* **WRITTEN EXERCISE 1**
Reproduce the section of the article on the Terry Williams execution starting at "Williams, then an" and ending at "person killed Norwood.".
* **WRITTEN EXERCISE 2**
According to the article on the Terry Williams execution, in what year did Pennsylvania carry out its last contested execution?

Terry Williams' execution on Wednesday is on hold -- unless Pennsylvania's Supreme Court says otherwise.

Monday and Tuesday could see a burst of last-minute legal activity as Pennsylvania's Supreme Court decides whether to affirm or reverse Friday's ruling staying Wednesday's scheduled execution of condemned Philadelphia killer Terrance Williams.

Legally, as of now Williams' death sentence for the 1984 murder of Amos Norwood, 56, is on hold. But that could change in an instant if the state's high court reverses the stay by Philadelphia Common Pleas Court Judge M. Teresa Sarmina.

The Philadelphia District Attorney's office filed the emergency motion with the Supreme Court hours after Sarmina's ruling but since then, according to the court's website, nothing: no orders for the filing of legal briefs, scheduling of a hearing, response of any kind.

That may not be unusual and District Attorney Seth Williams said Friday that he does not believe it likely that the court will act on his emergency motion before Terry Williams' death warrant expires at midnight Wednesday.

According to Janet Kelley, a spokeswoman for Gov. Corbett, if the warrant expires the governor is required to sign a new warrant within 30 days from when Sarmina's stay is lifted. A new execution date would then have to be set within 60 days of the signing of the new warrant, Kelley said.

Any action by the state Supreme Court before Wednesday will trigger appeals by one side or the other to the federal court system or even to the U.S. Supreme Court.

Williams' petition for clemency also remains under review by the state Board of Pardons, which had two hearings over the last two weeks on Williams' plea to have his death sentence commuted to life in prison without chance of parole.

The five-member pardons board must be unanimous to pass on a nonbinding recommendation of clemency to the governor. The clemency vote failed on Sept. 17 with a 3-2 vote for clemency but last Thursday the board agreed to reconsider Williams' petition and this time it decided to hold it under advisement.

Meanwhile, Williams, 46, remains in the state prison at Greene in western Pennsylvania, half a state away from the state prison at Rockview, where the last person in Pennsylvania was executed in 1999.

Only three people have been executed since Pennsylvania reenacted the death penalty in 1978 but all three ended their appeals and asked to be put to death. The last contested Pennsylvania execution was in 1962.

Williams, then an 18-year-old Cheyney University freshman and football star from Germantown High School, was sentenced to death for the June 11, 1984 murder of Norwood, a Germantown church volunteer whose body was found in a cemetery, head bludgeoned with a tire iron and then set afire.

Prosecutors alleged that Williams and admitted accomplice Marc Draper, then also 18, killed Norwood during a robbery and Williams did take Norwood's car, cash and credit cards to gamble in Atlantic City.

At trial, Williams testified that he did not know Norwood and was not there when Draper and another person killed Norwood.

But in her ruling Friday granting a stay of execution, Judge Sarmina said she believed Draper's recantation statement that police and prosecutor ignored his first account of the Norwood killing: a rage-based attack fueled by five years of sexual abuse by Norwood and other men.

Had prosecutors made that information available to the defense attorney to use at trial, Sarmina said, the jury might have decided to spare Williams' life and sentence him to life in prison.

* **DATA EXCERPTS**
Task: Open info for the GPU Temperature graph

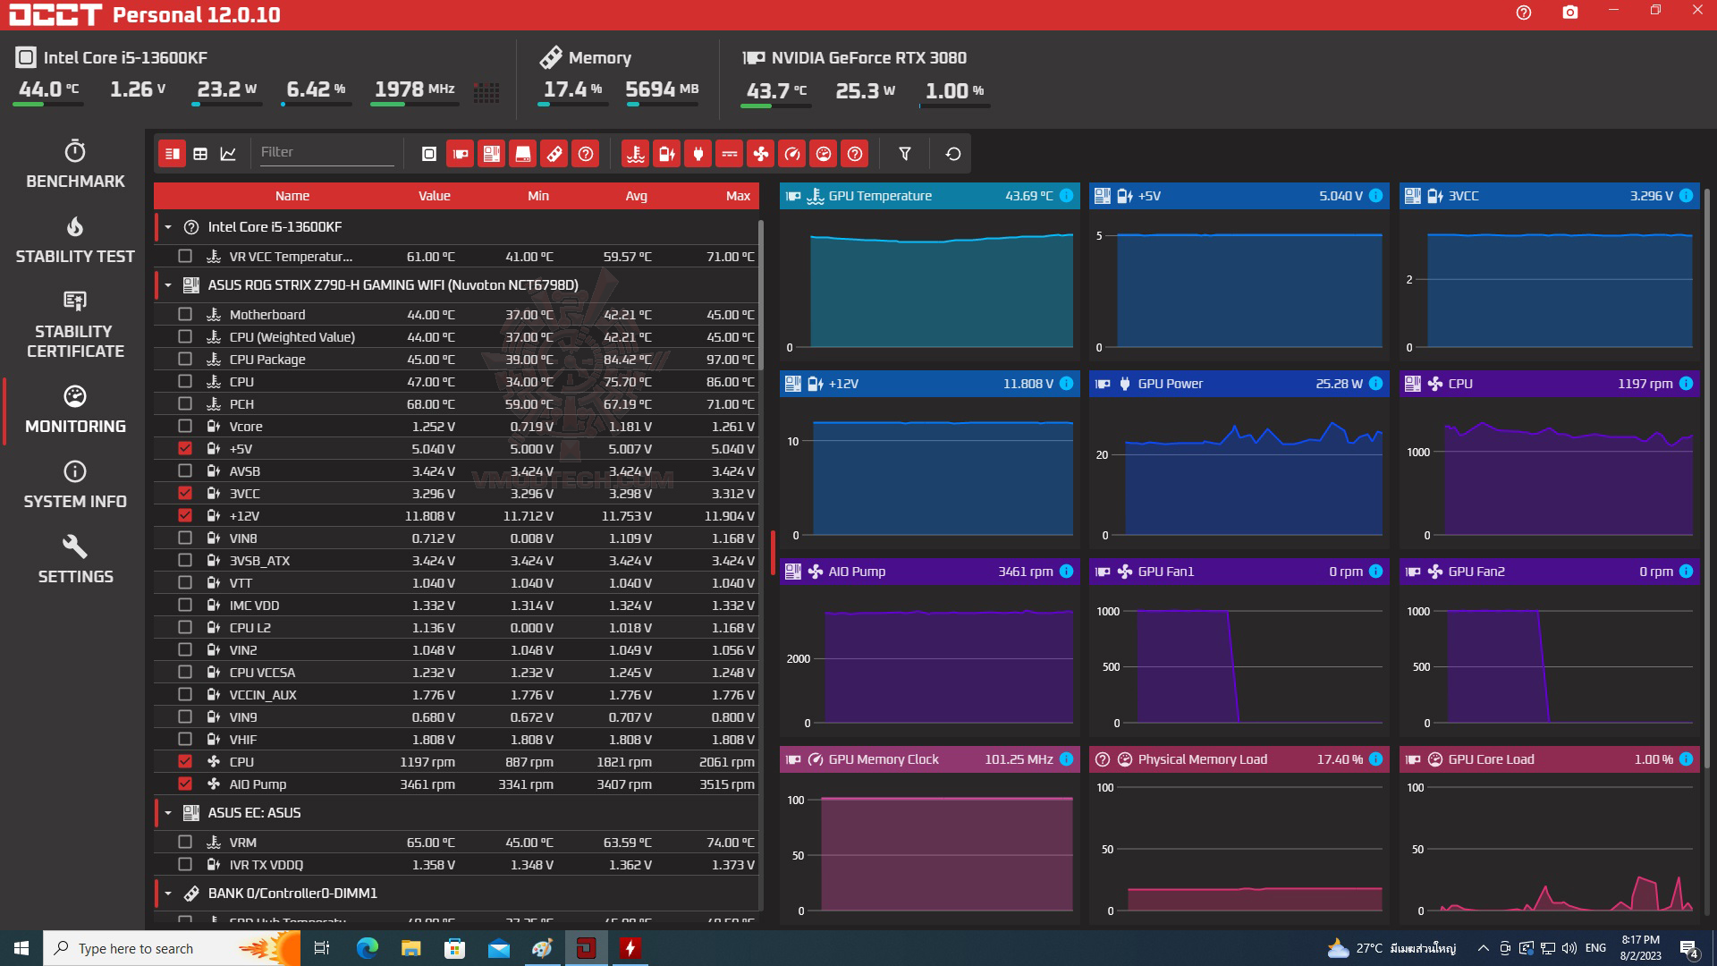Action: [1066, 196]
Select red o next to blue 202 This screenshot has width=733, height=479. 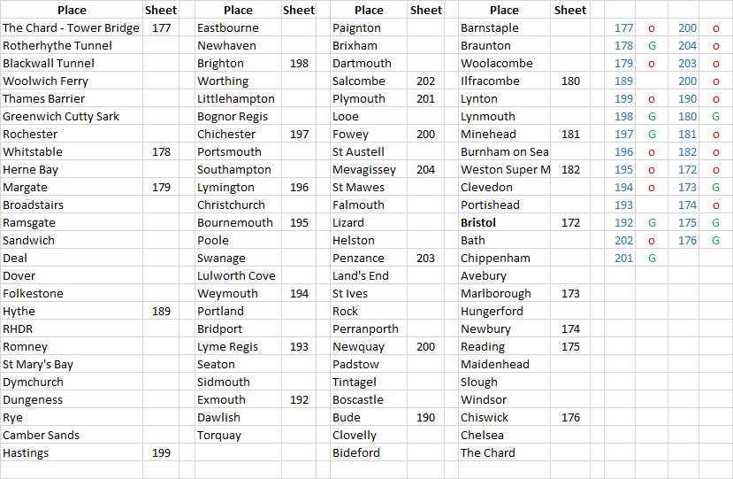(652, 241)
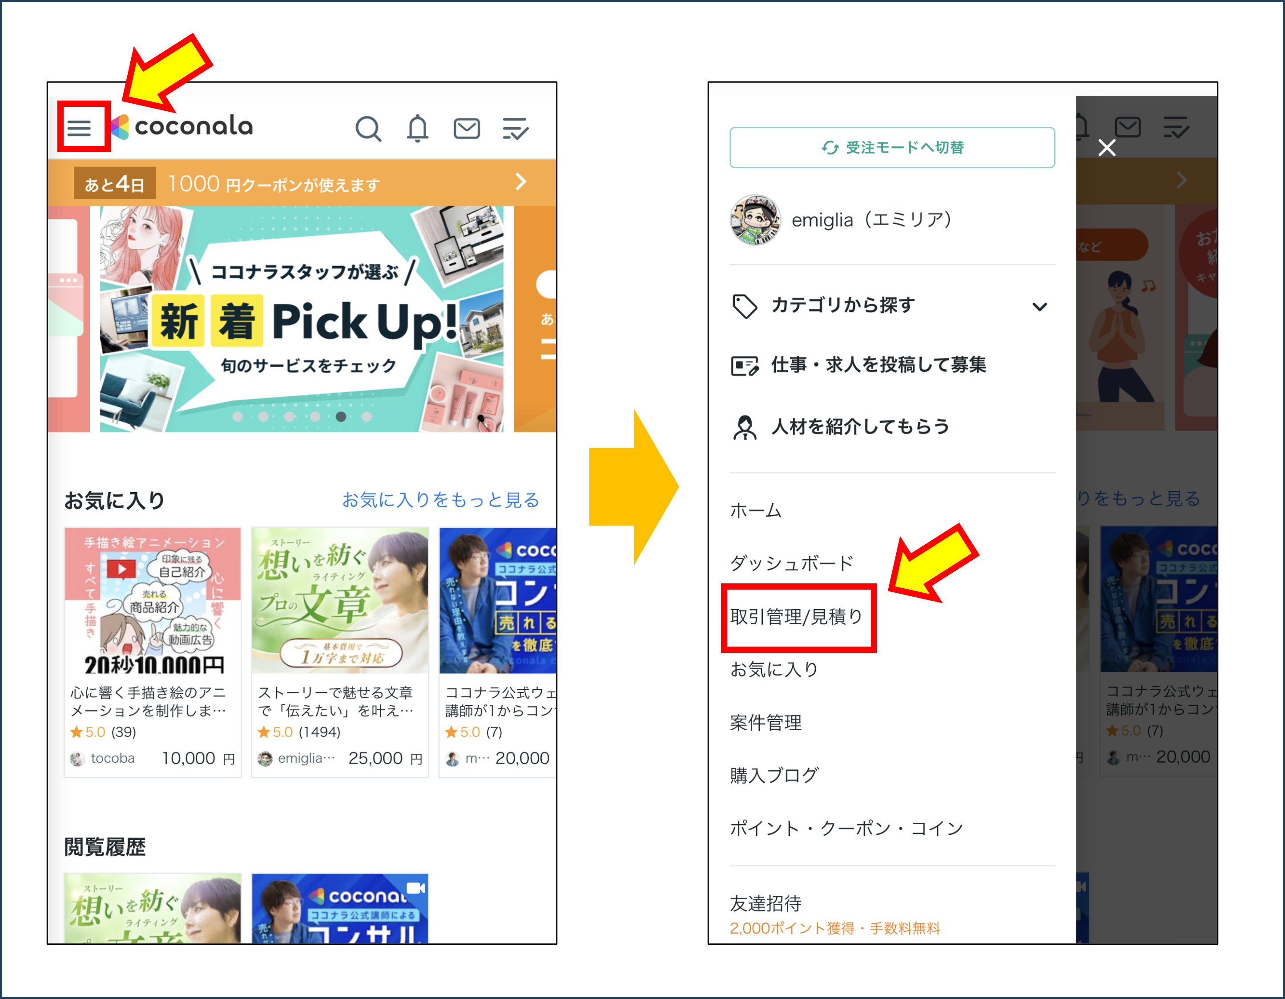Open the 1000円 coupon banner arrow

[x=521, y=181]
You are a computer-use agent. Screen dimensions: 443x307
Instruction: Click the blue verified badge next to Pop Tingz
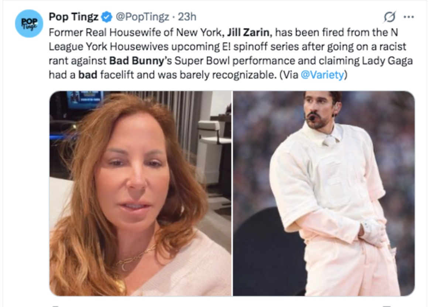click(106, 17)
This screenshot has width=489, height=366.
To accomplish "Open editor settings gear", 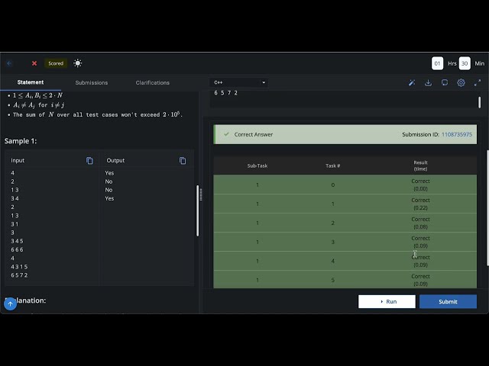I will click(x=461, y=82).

* **FULL SOLUTION 1**
Williams, then an 18-year-old Cheyney University freshman and football star from Germantown High School, was sentenced to death for the June 11, 1984 murder of Norwood, a Germantown church volunteer whose body was found in a cemetery, head bludgeoned with a tire iron and then set afire.

Prosecutors alleged that Williams and admitted accomplice Marc Draper, then also 18, killed Norwood during a robbery and Williams did take Norwood's car, cash and credit cards to gamble in Atlantic City.

At trial, Williams testified that he did not know Norwood and was not there when Draper and another person killed Norwood.

* **FULL SOLUTION 2**
1962